§ **Task objective**
Starting at the line containing "Given: Open the View menu" and ending at the last line of the entries, rewrite those lines as a numbered list, omitting blank lines and leaving out the pictures.

§ **Saved entries**
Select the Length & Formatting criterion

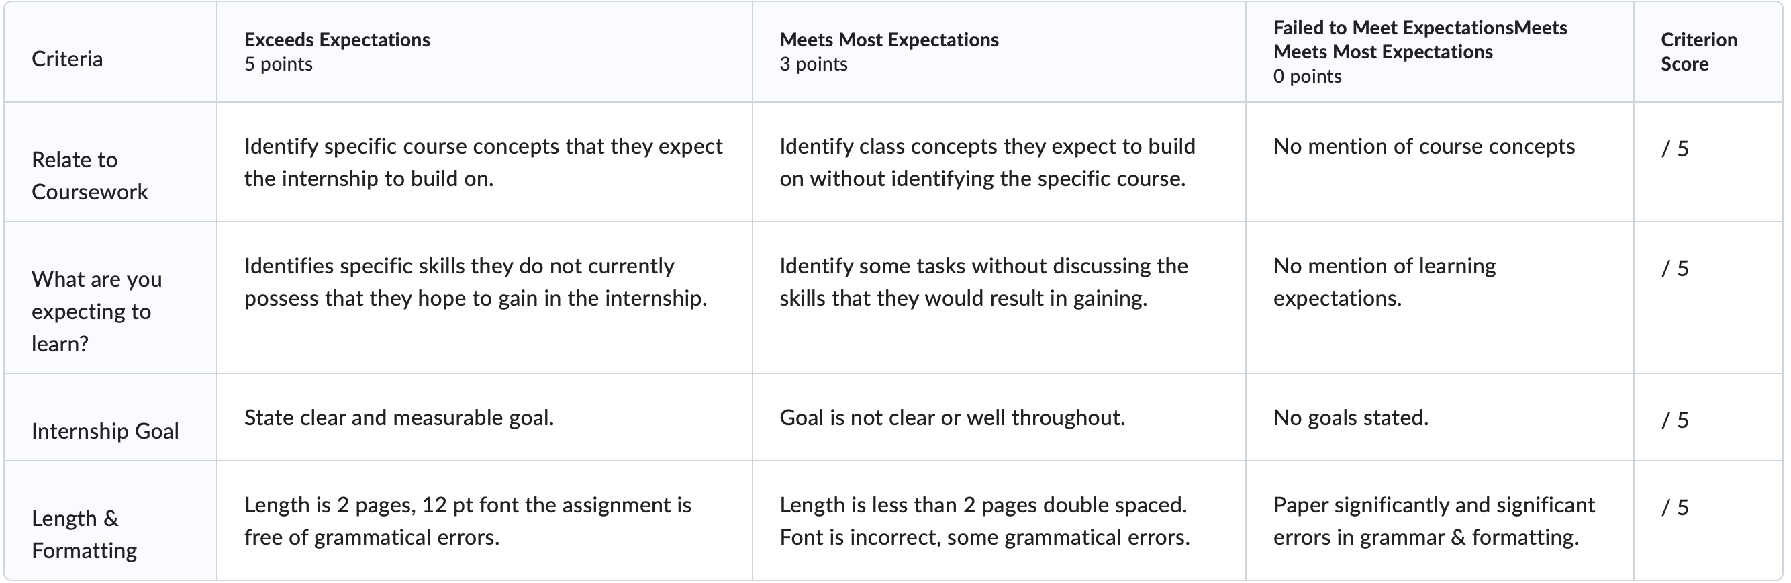coord(111,520)
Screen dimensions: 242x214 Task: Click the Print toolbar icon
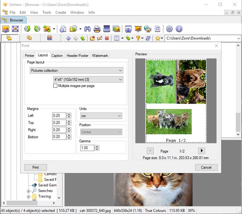tap(97, 29)

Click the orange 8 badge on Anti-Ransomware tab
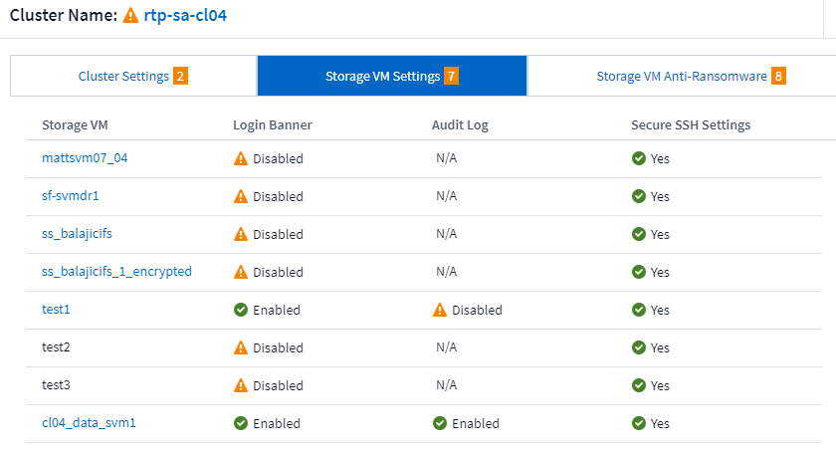point(778,76)
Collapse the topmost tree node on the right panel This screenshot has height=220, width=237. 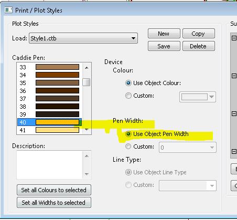coord(234,38)

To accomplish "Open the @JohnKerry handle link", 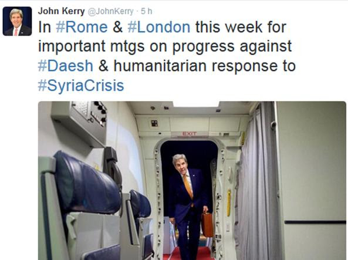I will click(111, 11).
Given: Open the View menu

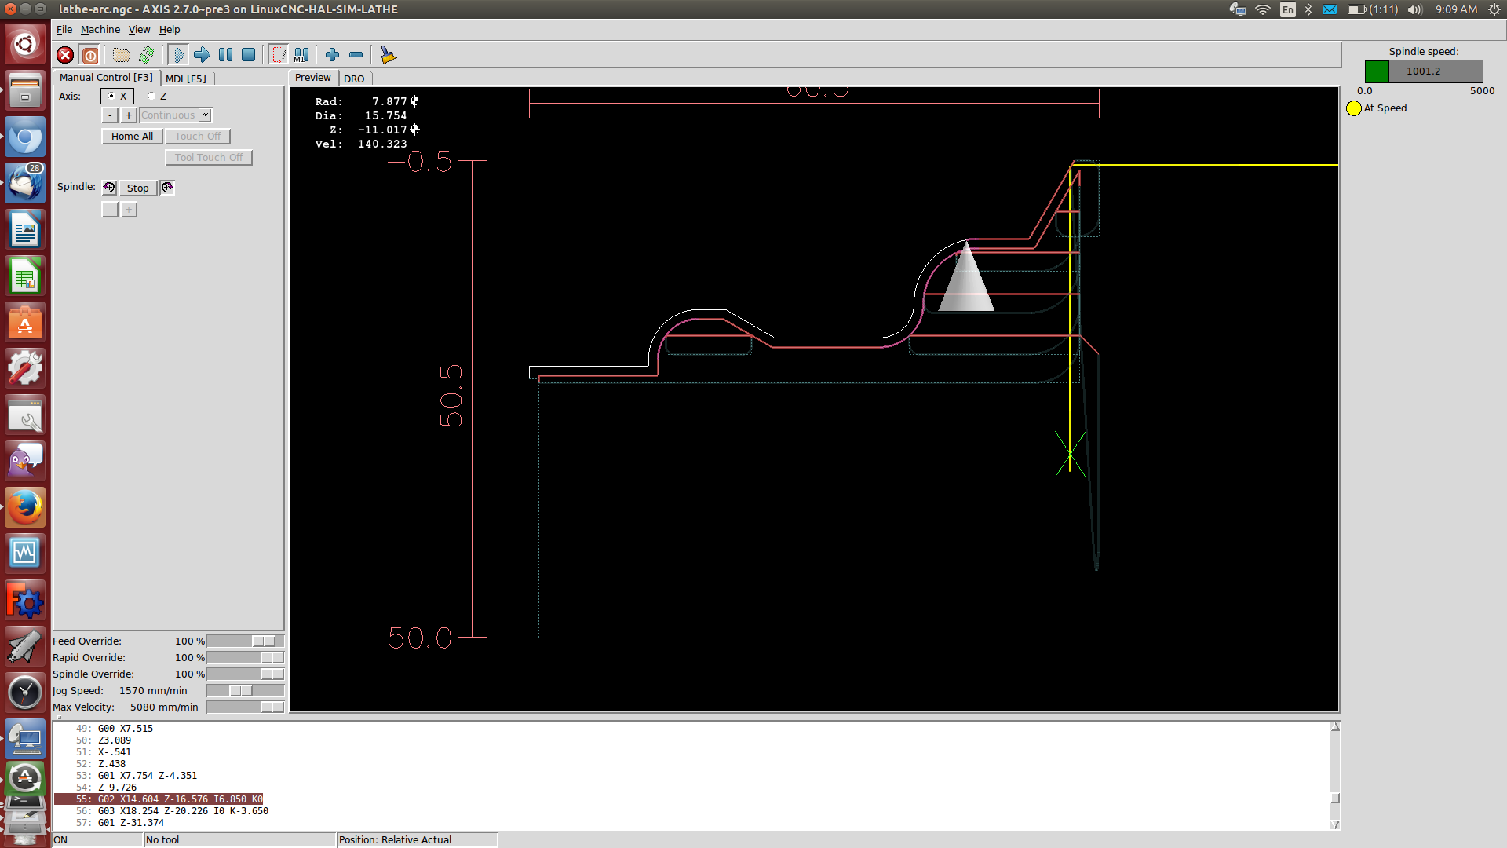Looking at the screenshot, I should (x=139, y=29).

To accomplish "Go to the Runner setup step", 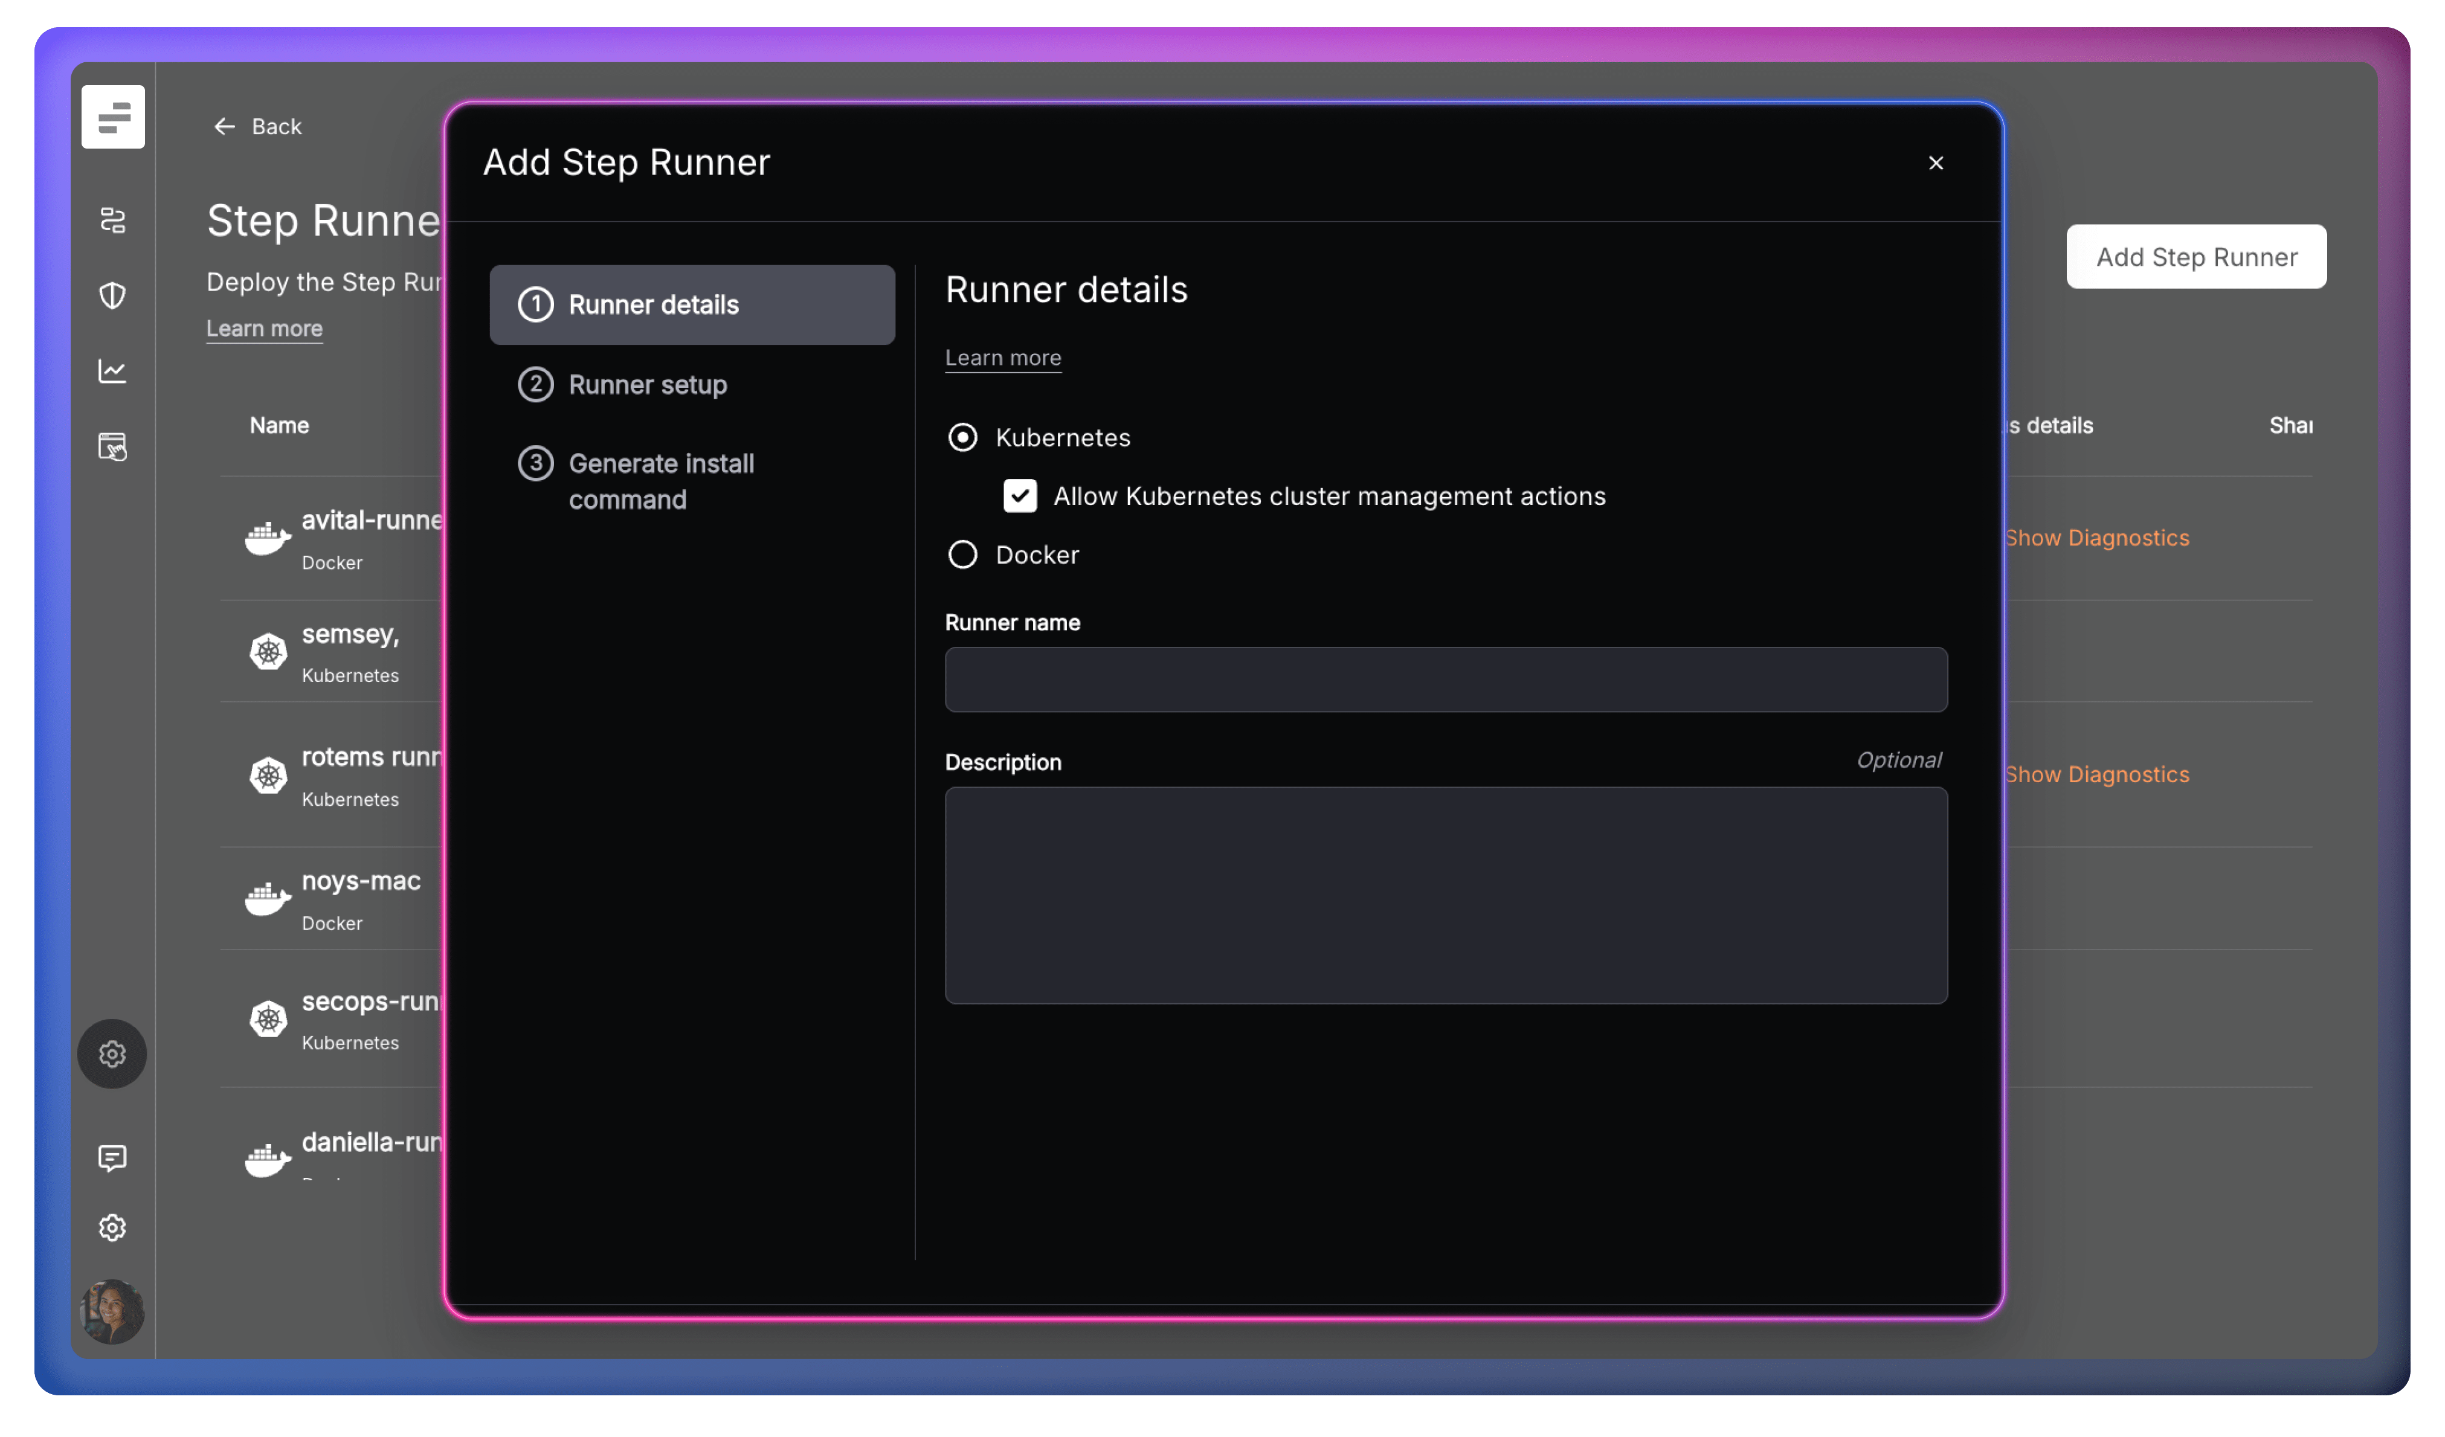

§ **Solution**
1. Given: Open the View menu
2. Looking at the screenshot, I should (x=139, y=29).
3. To accomplish "Go to the Runner setup step", 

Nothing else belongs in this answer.